If Scott had failed to take action on the bill, it would have automatically become law, so the bill’s supporters can fairly pin the blame for the bill’s failure on the governor.
Despite disappointment from the bill’s proponents, only four other states have eliminated permanent alimony, so the passage of the measure was unlikely from the start.
As modern divorce laws continue to evolve, a handful of state legislatures have decided that lifetime alimony awards are unfair, and have thus eliminated the practice.
Of course, these states still allow for hefty maintenance payments, whether they’re given in a lump sum or over the course of several years, but they’ve decided that automatic lifetime payments were no longer fair.
According to sources, the proposed Florida law mirrored elements of divorce rules that were recently passed in other states.
The bill would have set strict limits on both the amount of individual alimony awards and the length of their dispersal. In addition, it would have prevented alimony timetables from lasting longer than 50 percent of the length of the marriage.
Moreover, the bill would have made recovering alimony more difficult in short-term marriages, and, somewhat controversially, it would have required parents to have equal custody of their children under most normal circumstances.
Before vetoing the bill, Scott praised some of the “forward looking elements” of the bill, but he also expressed his belief that alimony “represents an important remedy for our judiciary to use in providing support to families as they adjust to changes in life circumstances.”
Scott also claimed he could not sign the bill “because it applies retroactively and thus tampers with the settled economic expectations of many Floridians who have experienced divorce.”

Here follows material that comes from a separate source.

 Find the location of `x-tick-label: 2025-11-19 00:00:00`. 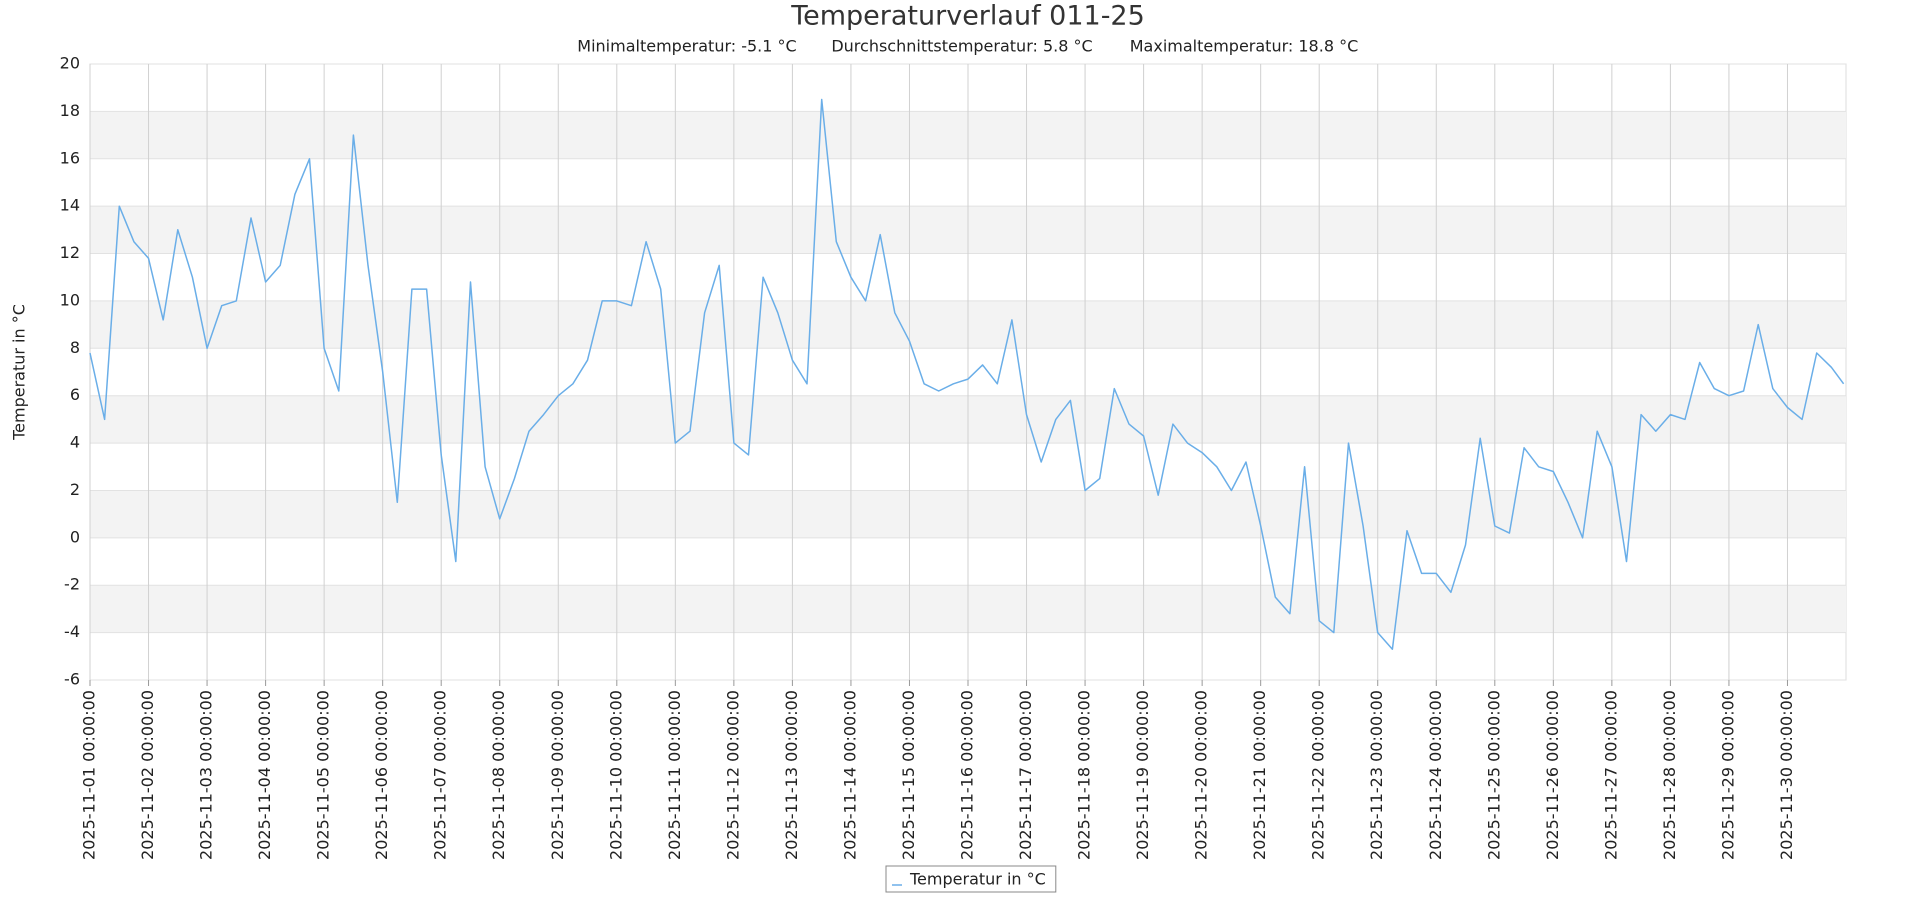

x-tick-label: 2025-11-19 00:00:00 is located at coordinates (1142, 775).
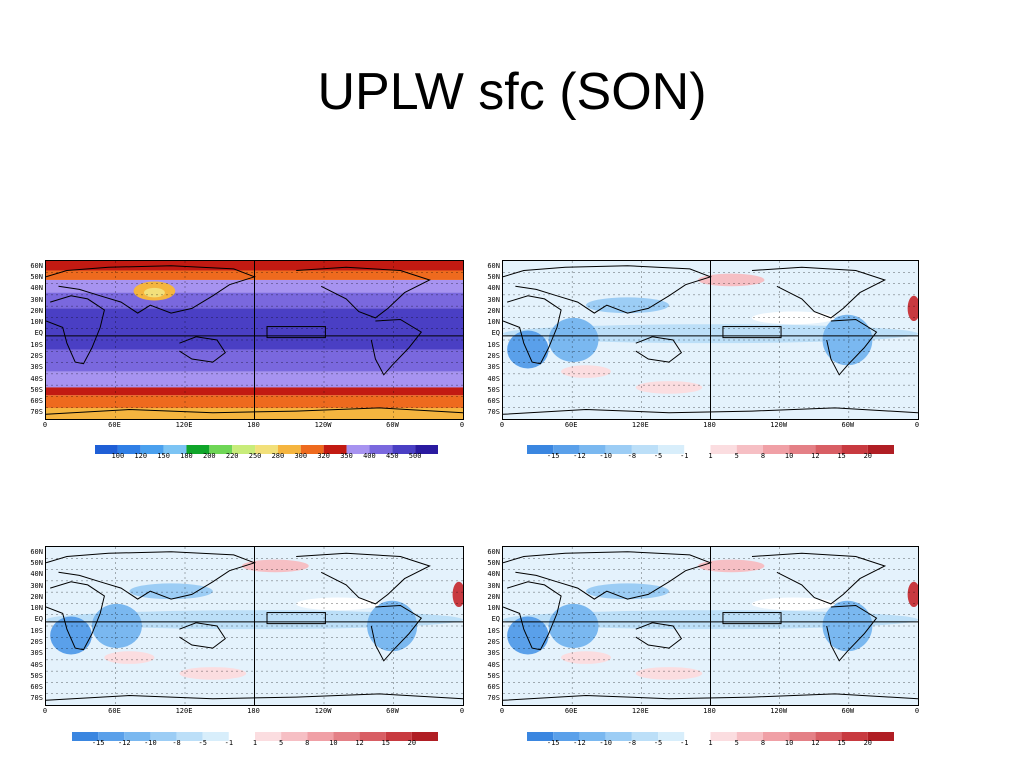  What do you see at coordinates (462, 425) in the screenshot?
I see `lon-tick-label: 0` at bounding box center [462, 425].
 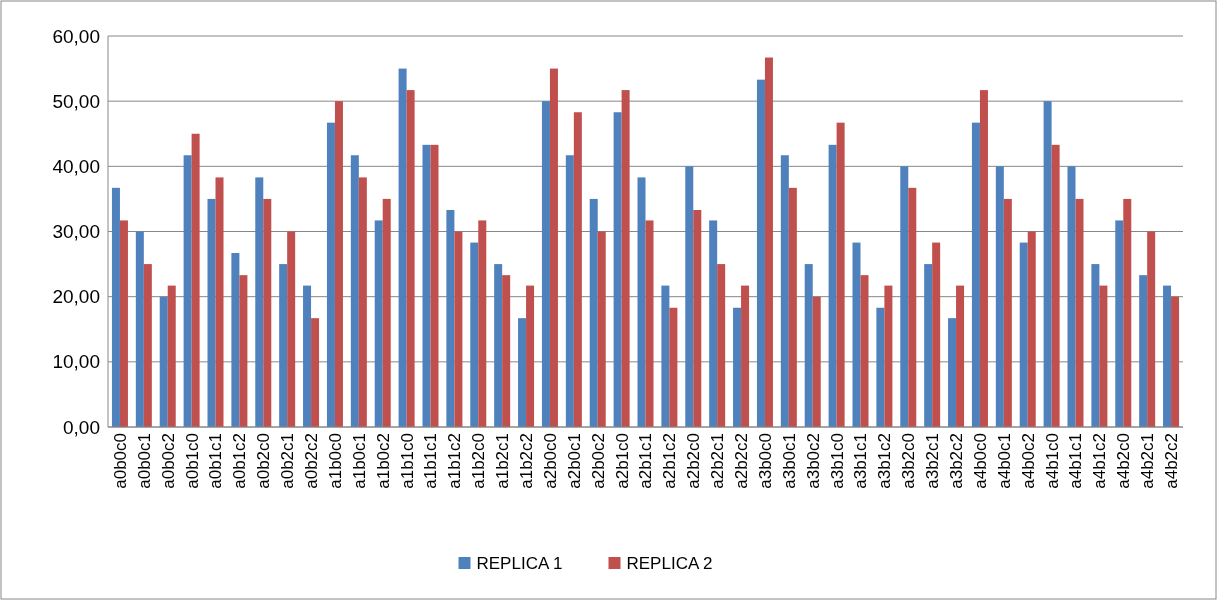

Finally, Scott further noted that divorce laws in Florida already allow alimony to be adjusted “under the proper circumstances.”
Interestingly, Scott’s veto undid the work of Florida’s House of Representatives and Senate, both of which passed the measure by strong majorities, as members of both major parties threw their support behind the measure.
And one local divorce attorney predicted that the bill would eventually appear again. “My assumption,” said Jason Marks, a local attorney, “is you haven’t heard the last of it.”